→ **EXERCISE**: Leave out every picture, and return exactly the lines from the line containing "The width and height of the screenshot is (202, 192)." through the end of the records below, both inclusive.

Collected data
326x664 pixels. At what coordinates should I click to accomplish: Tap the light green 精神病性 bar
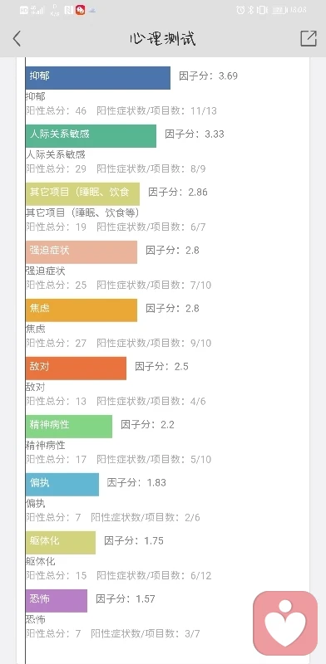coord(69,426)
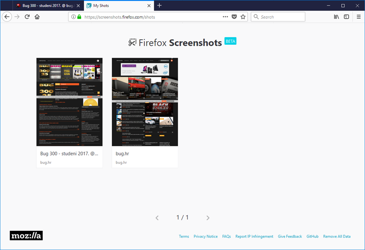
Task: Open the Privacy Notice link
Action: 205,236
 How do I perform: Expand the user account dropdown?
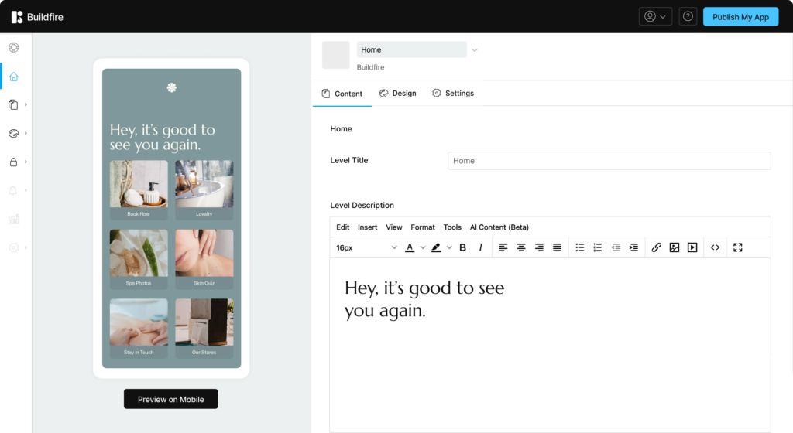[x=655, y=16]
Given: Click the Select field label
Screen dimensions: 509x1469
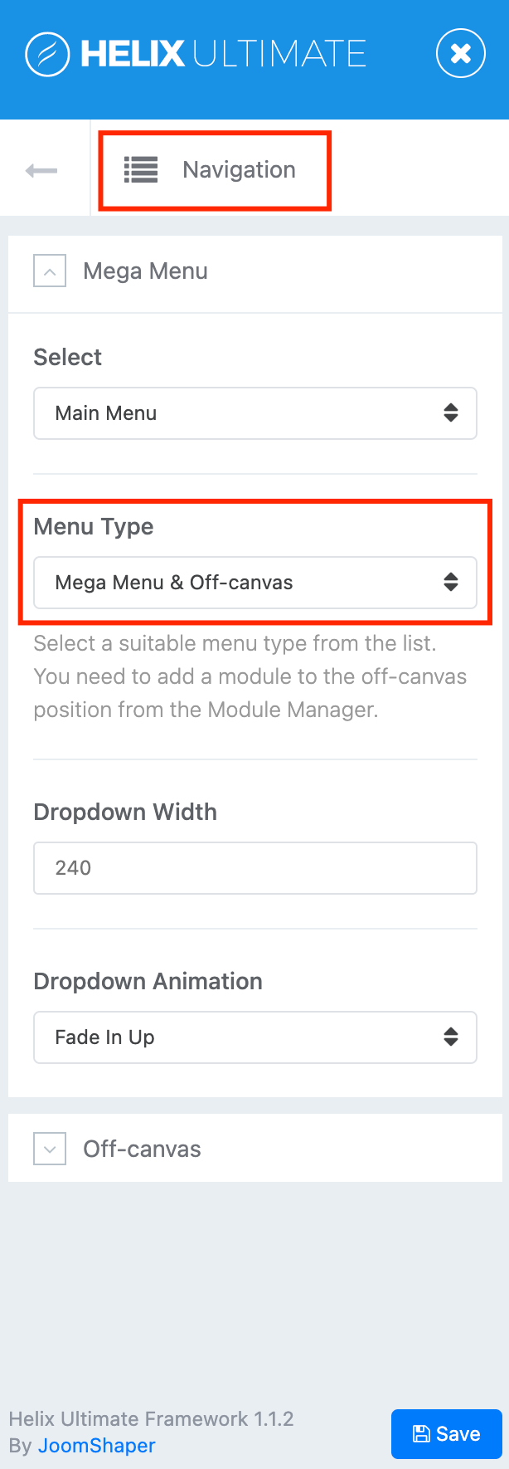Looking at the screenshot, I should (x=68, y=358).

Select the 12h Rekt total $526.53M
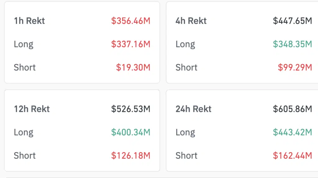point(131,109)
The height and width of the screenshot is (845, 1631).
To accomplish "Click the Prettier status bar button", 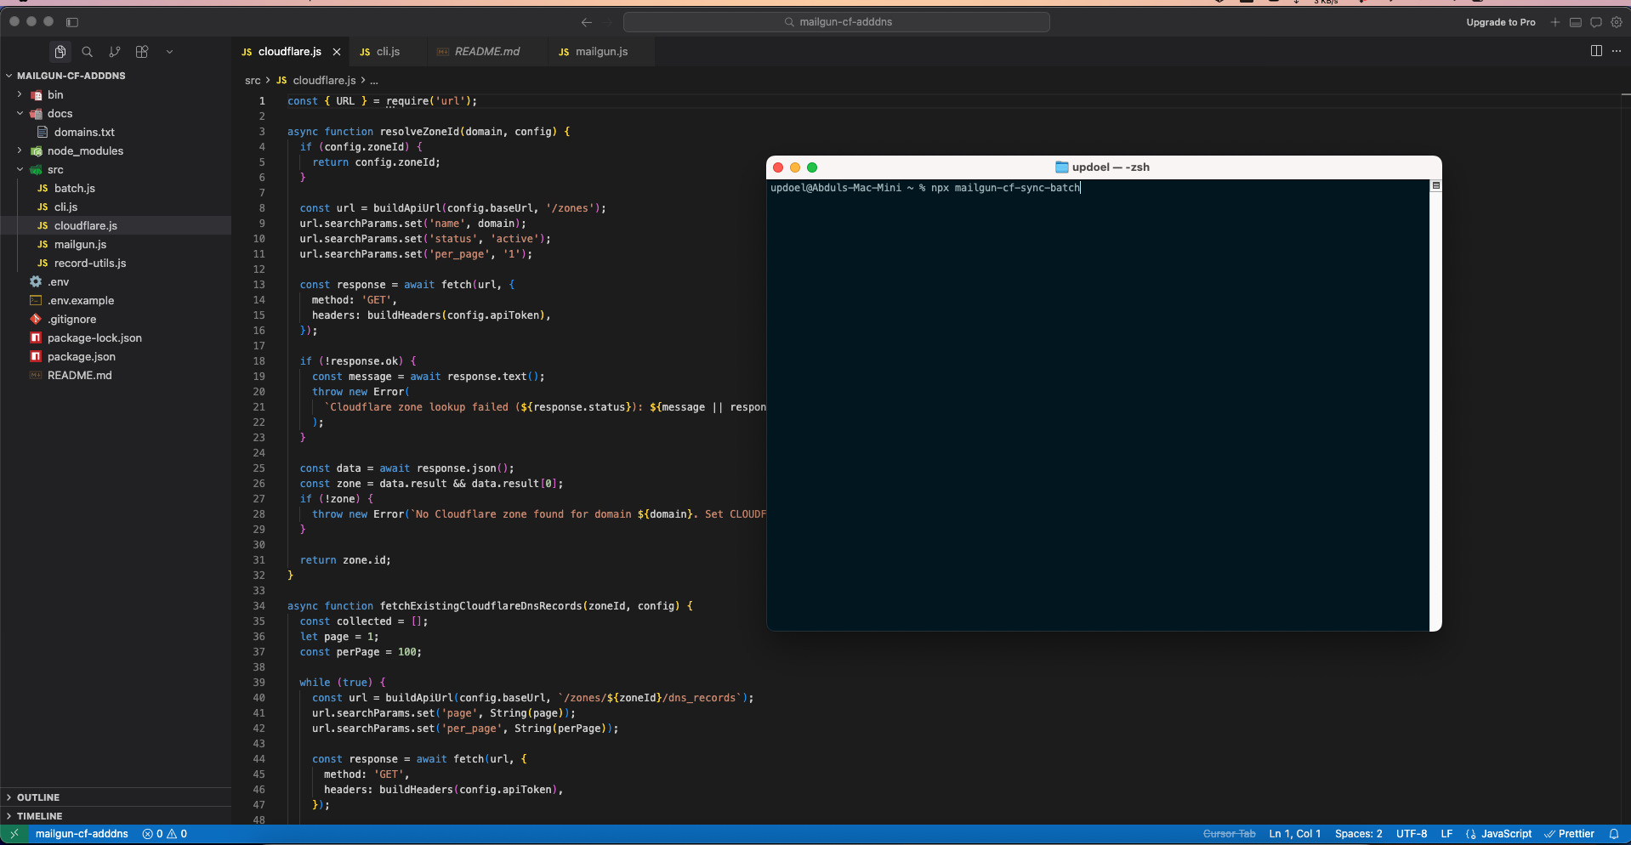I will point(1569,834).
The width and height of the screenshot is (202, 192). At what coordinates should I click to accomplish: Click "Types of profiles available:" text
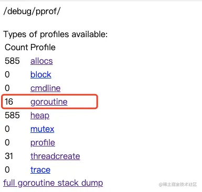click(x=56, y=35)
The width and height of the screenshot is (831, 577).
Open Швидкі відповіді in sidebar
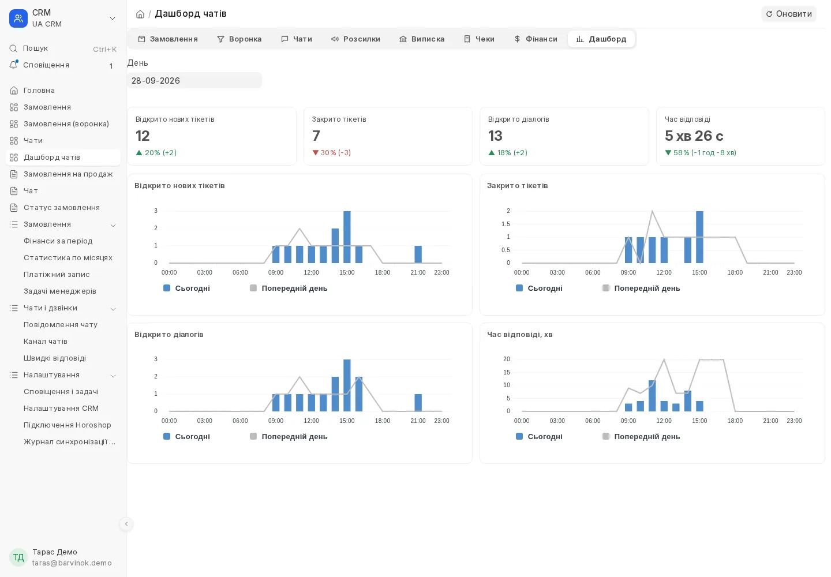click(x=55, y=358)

→ **YOUR RESPONSE**:
The width and height of the screenshot is (202, 192). At what coordinates should I click to accomplish: Click "Types of profiles available:" text
click(x=56, y=35)
The width and height of the screenshot is (831, 577).
Open Швидкі відповіді in sidebar
click(x=55, y=358)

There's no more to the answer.